The purpose of this study was to examine the association between sedentary behavior and obesity among 12-year-old children, while adjusting for moderate-to-vigorous physical activity (MVPA) and other potential confounding variables.

Cross-sectional analyses were carried out with data from 5434 children who participated in the Avon Longitudinal Study of Parents and Children (ALSPAC). Fat mass was derived using dual x-ray emission absorptiometry (DXA), and height and weight measurements were used to calculate body mass index (BMI; kg/m2). The children wore an accelerometer for seven days. The cut points for sedentary behavior and MVPA were ≤199 cpm and ≥3600 cpm, respectively. Logistic regression analyses were performed to estimate odds ratios (OR), adjusting for potential confounders of physical activity that included gender, social factors, early life factors and maturation.

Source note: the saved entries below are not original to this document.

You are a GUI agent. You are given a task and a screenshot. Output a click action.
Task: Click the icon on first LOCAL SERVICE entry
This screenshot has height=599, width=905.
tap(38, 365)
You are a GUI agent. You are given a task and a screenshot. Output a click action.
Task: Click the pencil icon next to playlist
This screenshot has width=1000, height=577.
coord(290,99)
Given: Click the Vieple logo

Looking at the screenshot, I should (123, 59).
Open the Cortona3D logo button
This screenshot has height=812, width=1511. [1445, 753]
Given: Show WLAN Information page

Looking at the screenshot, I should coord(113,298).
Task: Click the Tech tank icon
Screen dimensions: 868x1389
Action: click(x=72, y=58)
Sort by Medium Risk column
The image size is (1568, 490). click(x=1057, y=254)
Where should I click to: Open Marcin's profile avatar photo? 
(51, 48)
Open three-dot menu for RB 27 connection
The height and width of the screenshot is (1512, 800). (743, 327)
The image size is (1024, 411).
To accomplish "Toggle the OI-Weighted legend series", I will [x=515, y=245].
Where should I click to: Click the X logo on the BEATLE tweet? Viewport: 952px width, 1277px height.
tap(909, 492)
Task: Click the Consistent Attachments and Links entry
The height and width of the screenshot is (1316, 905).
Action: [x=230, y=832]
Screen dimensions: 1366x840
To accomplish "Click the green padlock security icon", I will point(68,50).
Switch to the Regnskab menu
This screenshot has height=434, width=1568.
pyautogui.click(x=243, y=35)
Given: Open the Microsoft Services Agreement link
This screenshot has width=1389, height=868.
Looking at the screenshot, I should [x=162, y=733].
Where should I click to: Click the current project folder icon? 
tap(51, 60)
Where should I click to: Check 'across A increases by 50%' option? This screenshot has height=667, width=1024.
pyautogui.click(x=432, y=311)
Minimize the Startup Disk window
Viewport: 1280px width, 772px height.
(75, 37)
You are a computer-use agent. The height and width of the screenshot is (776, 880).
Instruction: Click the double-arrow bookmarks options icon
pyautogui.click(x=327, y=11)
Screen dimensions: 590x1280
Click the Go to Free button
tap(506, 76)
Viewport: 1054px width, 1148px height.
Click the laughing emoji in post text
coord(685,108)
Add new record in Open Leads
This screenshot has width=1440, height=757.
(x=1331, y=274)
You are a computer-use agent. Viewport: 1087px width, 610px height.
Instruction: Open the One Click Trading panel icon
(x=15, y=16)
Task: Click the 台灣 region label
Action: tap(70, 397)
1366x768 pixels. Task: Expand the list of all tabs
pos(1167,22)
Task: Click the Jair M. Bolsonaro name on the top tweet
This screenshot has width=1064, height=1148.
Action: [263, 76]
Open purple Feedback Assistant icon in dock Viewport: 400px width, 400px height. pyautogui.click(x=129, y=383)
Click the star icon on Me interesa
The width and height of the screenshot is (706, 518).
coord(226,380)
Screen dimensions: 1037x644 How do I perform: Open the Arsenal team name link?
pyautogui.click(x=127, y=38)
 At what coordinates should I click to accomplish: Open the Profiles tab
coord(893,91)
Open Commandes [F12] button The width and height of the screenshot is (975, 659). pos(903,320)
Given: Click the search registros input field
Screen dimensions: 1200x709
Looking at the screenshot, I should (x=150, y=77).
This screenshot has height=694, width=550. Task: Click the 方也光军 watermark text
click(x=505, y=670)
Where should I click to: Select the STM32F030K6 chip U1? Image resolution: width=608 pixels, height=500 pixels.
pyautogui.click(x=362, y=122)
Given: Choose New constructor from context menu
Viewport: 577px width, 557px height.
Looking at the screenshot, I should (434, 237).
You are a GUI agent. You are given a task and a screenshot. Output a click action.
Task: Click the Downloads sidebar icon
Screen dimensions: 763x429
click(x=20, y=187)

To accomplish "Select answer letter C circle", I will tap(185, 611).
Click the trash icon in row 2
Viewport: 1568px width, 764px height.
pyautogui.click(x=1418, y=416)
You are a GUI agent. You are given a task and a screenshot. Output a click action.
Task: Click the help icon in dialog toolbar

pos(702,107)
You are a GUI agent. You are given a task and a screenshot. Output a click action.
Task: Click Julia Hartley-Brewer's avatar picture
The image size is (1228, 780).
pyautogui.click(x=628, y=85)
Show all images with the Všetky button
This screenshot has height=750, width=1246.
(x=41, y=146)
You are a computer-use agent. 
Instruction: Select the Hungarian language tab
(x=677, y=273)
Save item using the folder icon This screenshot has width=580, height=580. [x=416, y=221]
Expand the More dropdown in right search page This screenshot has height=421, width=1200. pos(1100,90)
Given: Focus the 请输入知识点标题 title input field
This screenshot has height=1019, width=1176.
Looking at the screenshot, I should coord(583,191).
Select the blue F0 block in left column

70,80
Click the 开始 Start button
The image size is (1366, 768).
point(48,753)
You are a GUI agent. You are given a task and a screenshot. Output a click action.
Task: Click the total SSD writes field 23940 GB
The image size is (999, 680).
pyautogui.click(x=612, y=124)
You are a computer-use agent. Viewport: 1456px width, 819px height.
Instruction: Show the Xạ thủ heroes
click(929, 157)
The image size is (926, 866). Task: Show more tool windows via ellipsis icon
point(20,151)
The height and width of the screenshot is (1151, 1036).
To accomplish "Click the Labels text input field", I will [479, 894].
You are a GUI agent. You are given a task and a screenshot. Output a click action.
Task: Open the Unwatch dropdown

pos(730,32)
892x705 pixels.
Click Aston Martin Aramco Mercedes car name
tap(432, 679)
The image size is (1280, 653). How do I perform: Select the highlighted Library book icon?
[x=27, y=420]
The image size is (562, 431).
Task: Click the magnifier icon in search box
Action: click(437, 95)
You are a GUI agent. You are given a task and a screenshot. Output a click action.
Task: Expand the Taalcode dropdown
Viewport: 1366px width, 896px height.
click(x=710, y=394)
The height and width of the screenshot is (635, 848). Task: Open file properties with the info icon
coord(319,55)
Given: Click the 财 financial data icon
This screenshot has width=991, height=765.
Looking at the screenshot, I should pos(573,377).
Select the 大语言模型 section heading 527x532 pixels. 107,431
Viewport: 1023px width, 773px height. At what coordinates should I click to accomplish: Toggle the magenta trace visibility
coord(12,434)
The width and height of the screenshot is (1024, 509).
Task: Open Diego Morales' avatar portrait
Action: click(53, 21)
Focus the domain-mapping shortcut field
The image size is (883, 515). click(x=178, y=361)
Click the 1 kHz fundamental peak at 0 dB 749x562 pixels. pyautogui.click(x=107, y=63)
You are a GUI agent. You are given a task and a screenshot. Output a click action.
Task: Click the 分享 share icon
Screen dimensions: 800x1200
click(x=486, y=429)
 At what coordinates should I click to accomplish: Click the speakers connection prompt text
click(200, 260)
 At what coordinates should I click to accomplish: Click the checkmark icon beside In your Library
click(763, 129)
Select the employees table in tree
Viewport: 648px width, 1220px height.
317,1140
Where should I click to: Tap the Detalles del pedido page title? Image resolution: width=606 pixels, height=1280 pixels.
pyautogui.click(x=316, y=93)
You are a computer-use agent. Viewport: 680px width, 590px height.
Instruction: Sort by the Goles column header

The minimally adjusted association between sedentary behavior and obesity was positive, OR=1.18 (1.08, 1.28). After adjusting for the series of potential confounders of physical activity the positive association remained, OR=1.32 (1.14, 1.53). The crude association between 15 minutes of MVPA per day and obesity was negative, OR=0.54 (0.48, 0.62). When 15 minutes of MVPA per day was additionally controlled for in the models, the positive associations between sedentary behavior and obesity were negated.

Sedentary behavior was positively associated with obesity in the 12-year-old children, but this association was not independent of MVPA; low levels of MVPA among the sedentary children increased the odds of obesity. These findings support the importance of specifically engaging in MVPA during childhood to reduce the prevalence of obesity.